[Task to carry out] Copy the listing word for word, starting at the line with "You are a GUI" and ending with the line with "pyautogui.click(x=823, y=556)", both lines included. Omit the pictures from your copy.

[Records to use]
______
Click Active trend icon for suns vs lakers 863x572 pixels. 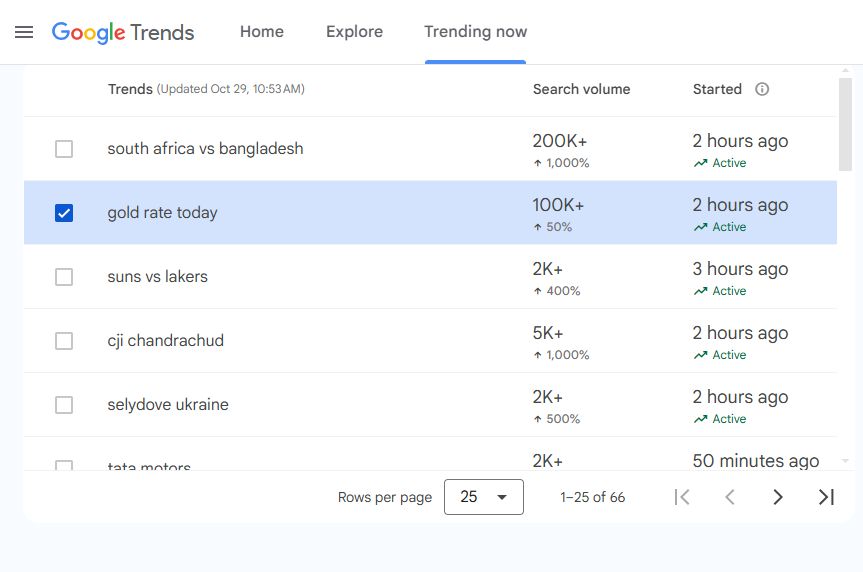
______
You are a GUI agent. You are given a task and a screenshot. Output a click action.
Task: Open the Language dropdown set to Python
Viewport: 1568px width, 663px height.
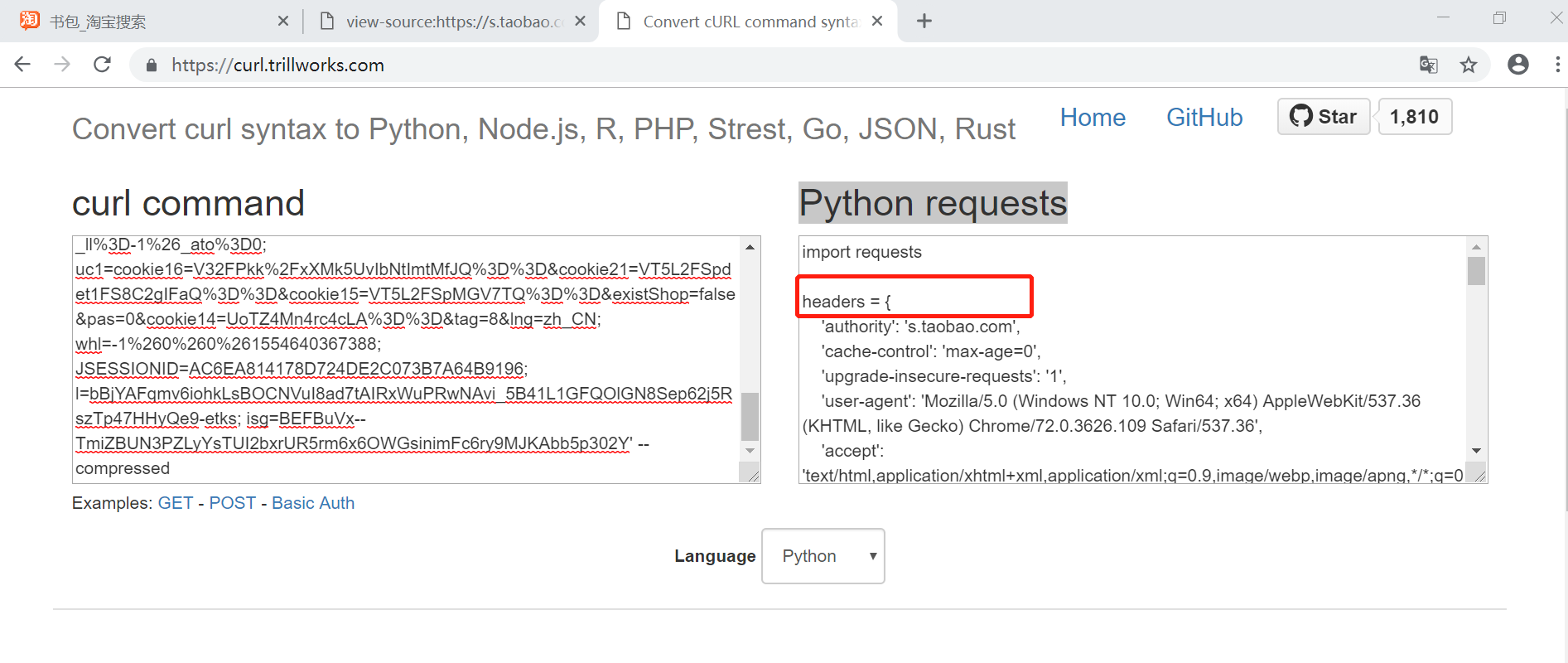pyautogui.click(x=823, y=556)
______
[Full answer]
You are a GUI agent. You are given a task and a screenshot. Output a click action.
Task: Open the Language dropdown set to Python
Viewport: 1568px width, 663px height.
pyautogui.click(x=823, y=556)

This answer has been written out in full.